Provided entries Block Start

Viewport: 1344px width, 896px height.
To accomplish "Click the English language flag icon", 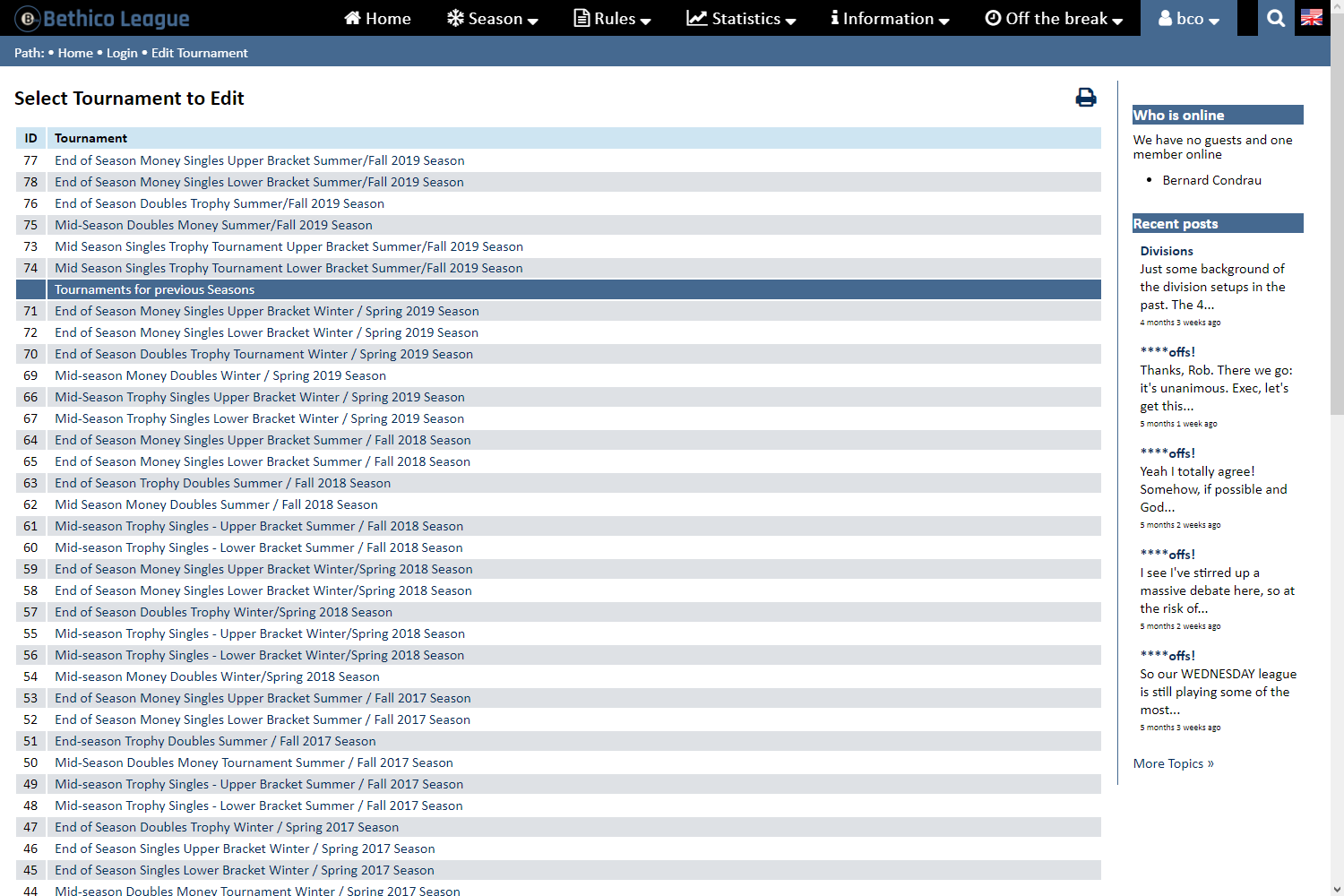I will coord(1311,18).
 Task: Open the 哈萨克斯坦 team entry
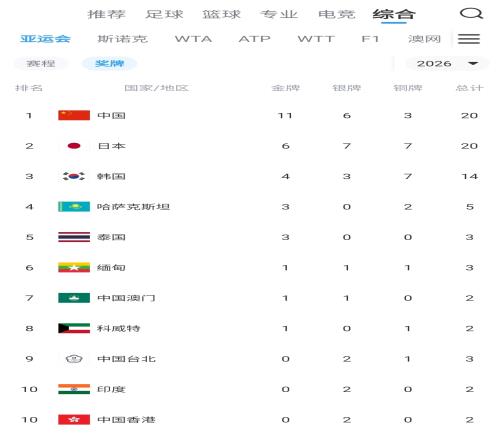pos(133,207)
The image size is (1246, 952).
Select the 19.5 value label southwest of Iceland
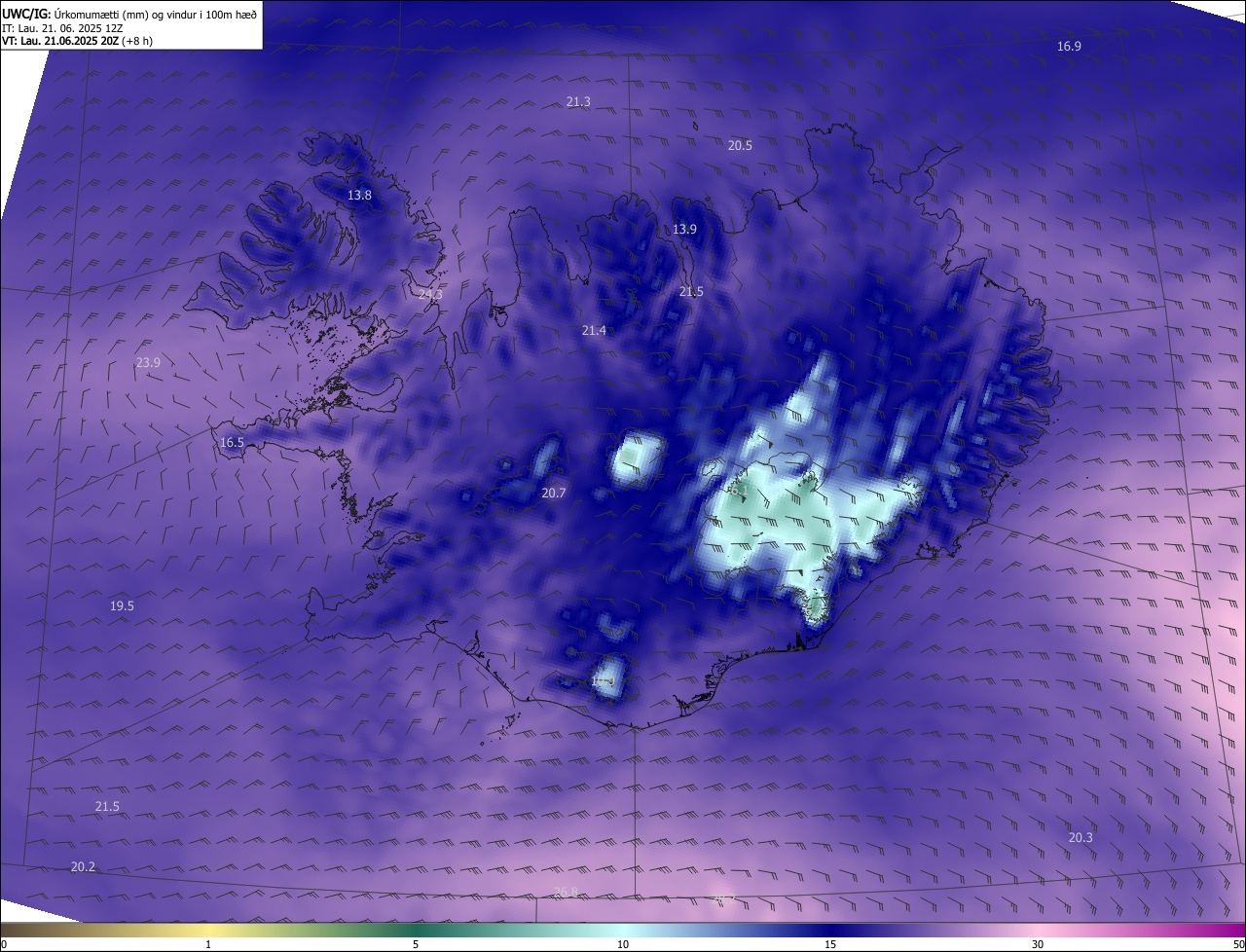122,606
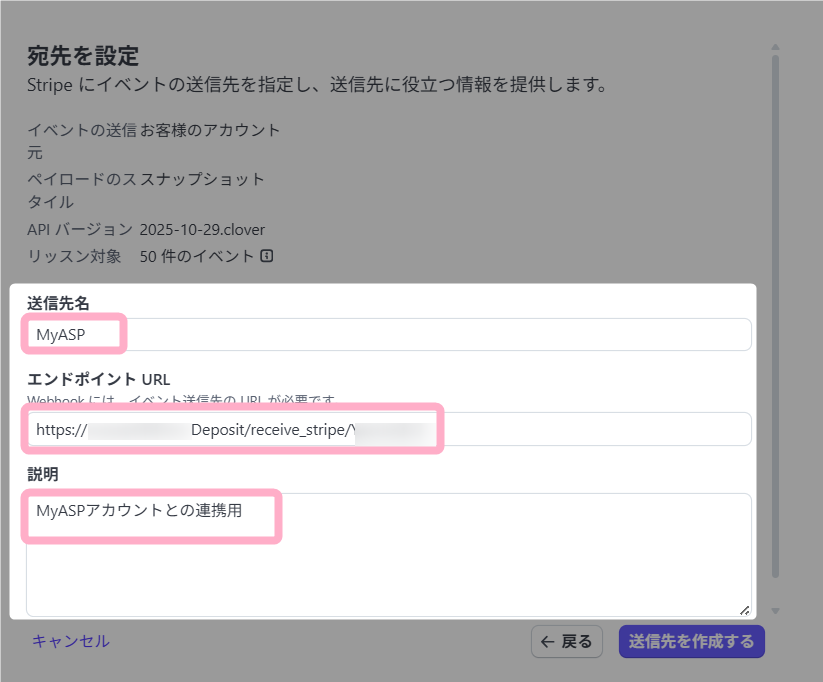Click the エンドポイント URL label
This screenshot has height=682, width=823.
click(x=99, y=379)
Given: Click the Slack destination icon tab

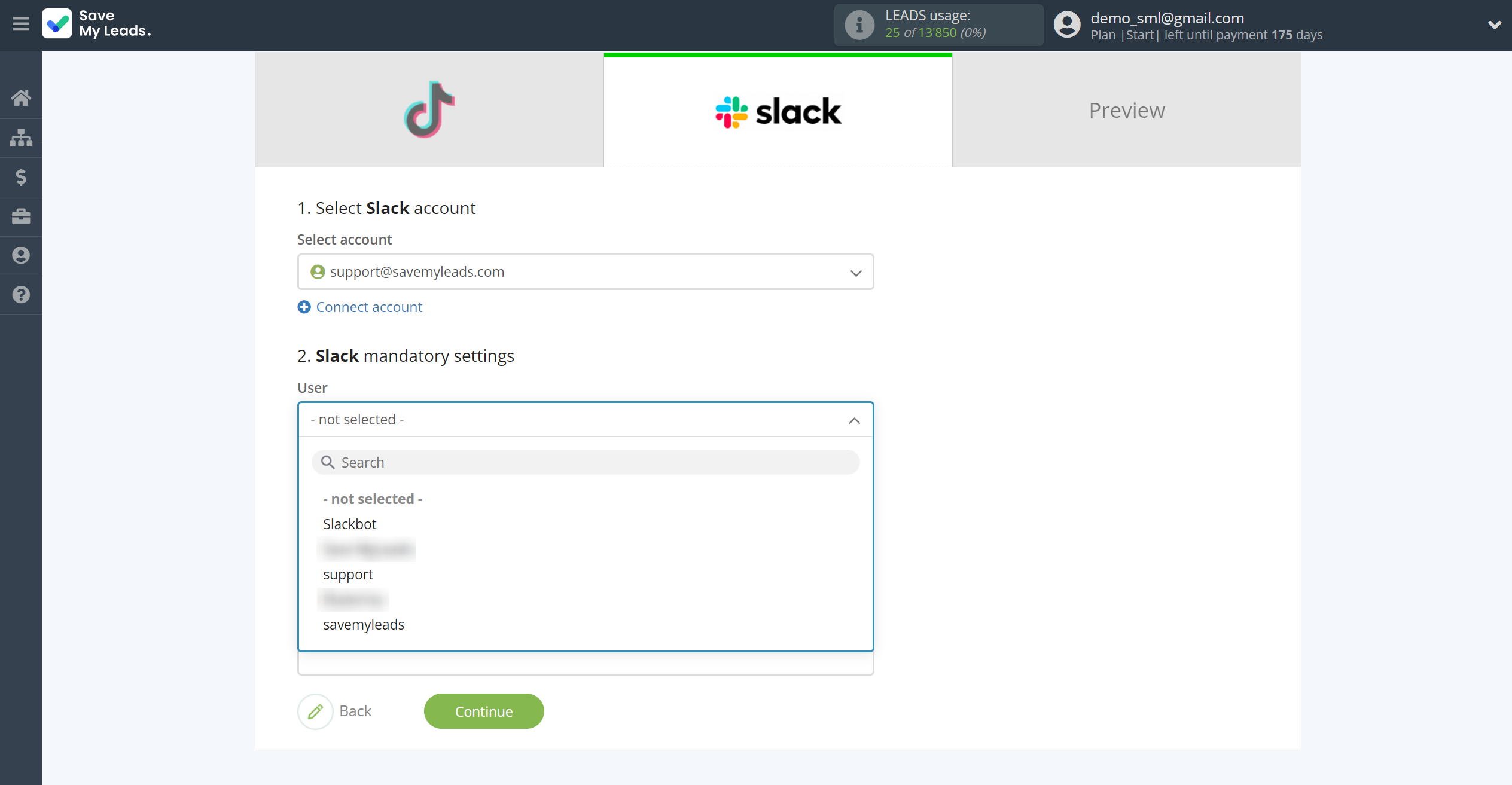Looking at the screenshot, I should [778, 110].
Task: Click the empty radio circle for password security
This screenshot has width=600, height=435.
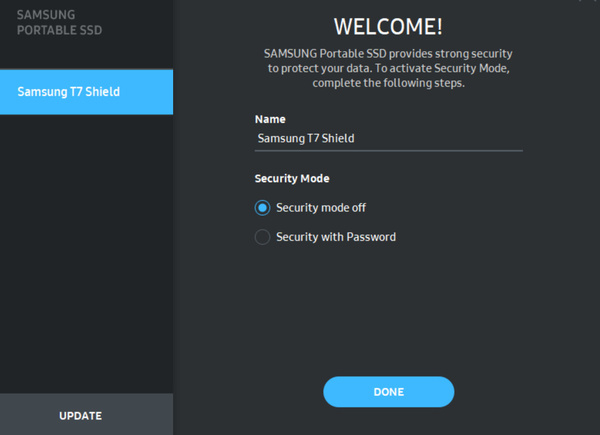Action: [262, 237]
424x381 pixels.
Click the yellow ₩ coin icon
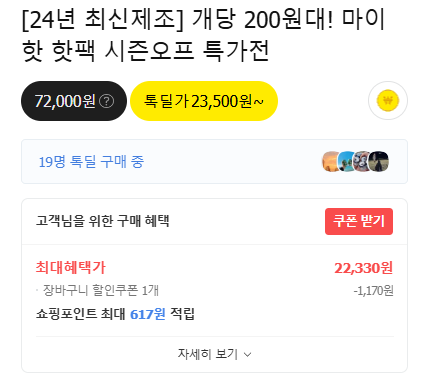(388, 100)
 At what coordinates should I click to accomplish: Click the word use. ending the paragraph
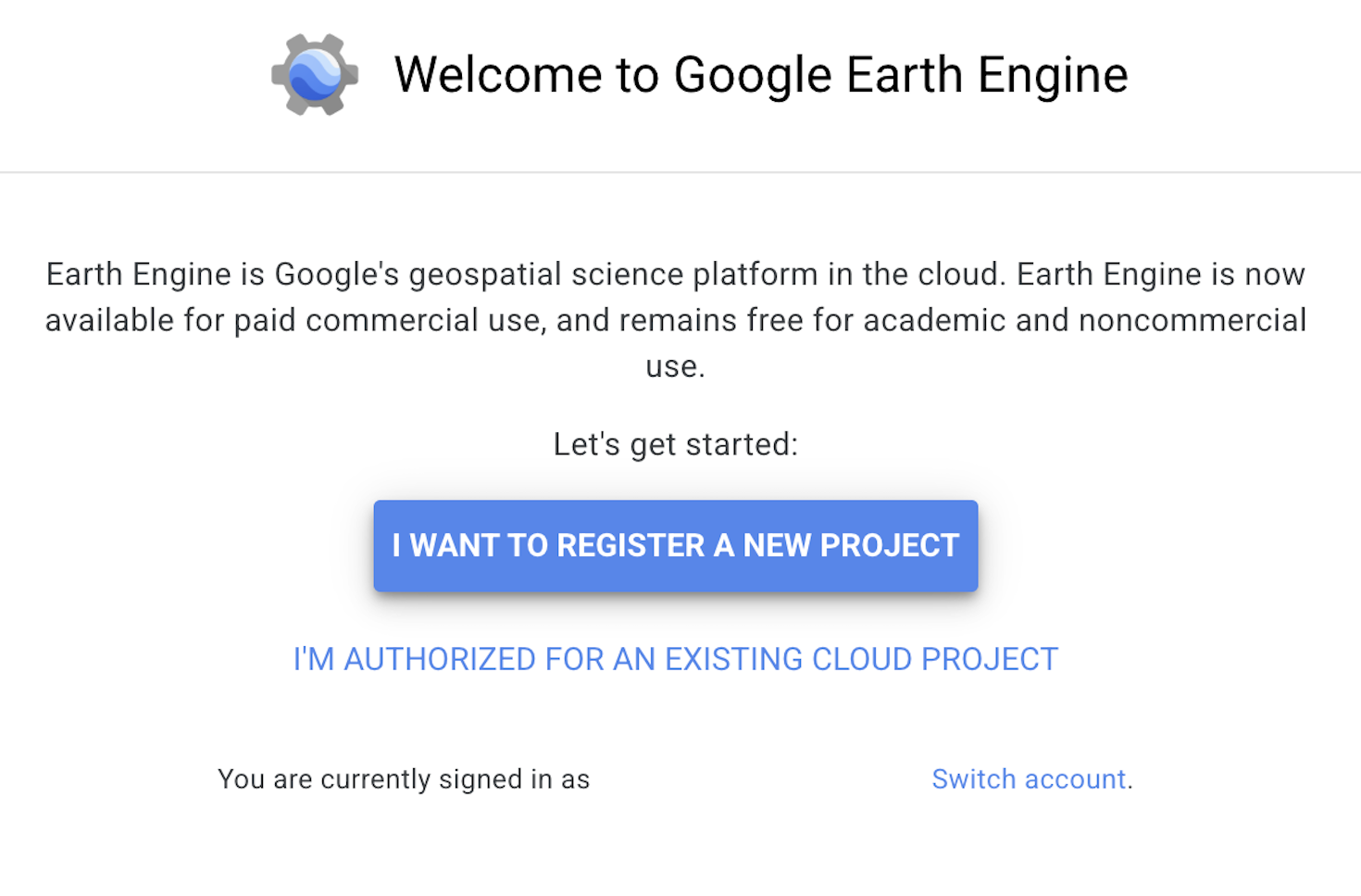pyautogui.click(x=676, y=367)
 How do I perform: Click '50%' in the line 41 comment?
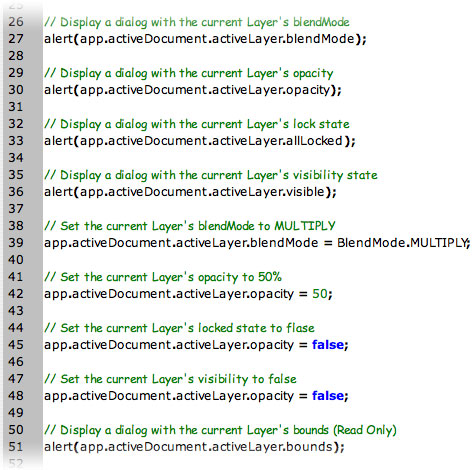(x=270, y=277)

Provided entries Block End

• _Work item_
What is needed is an exact repeat of the lines from the one containing "At what coordinates" through the last line of the records above, both included, with pictures left out.

• _Reply_
 At what coordinates should I click to accomplish: Click the word use. ending the paragraph
pyautogui.click(x=676, y=367)
 How do I perform: Click '50%' in the line 41 comment?
(x=270, y=277)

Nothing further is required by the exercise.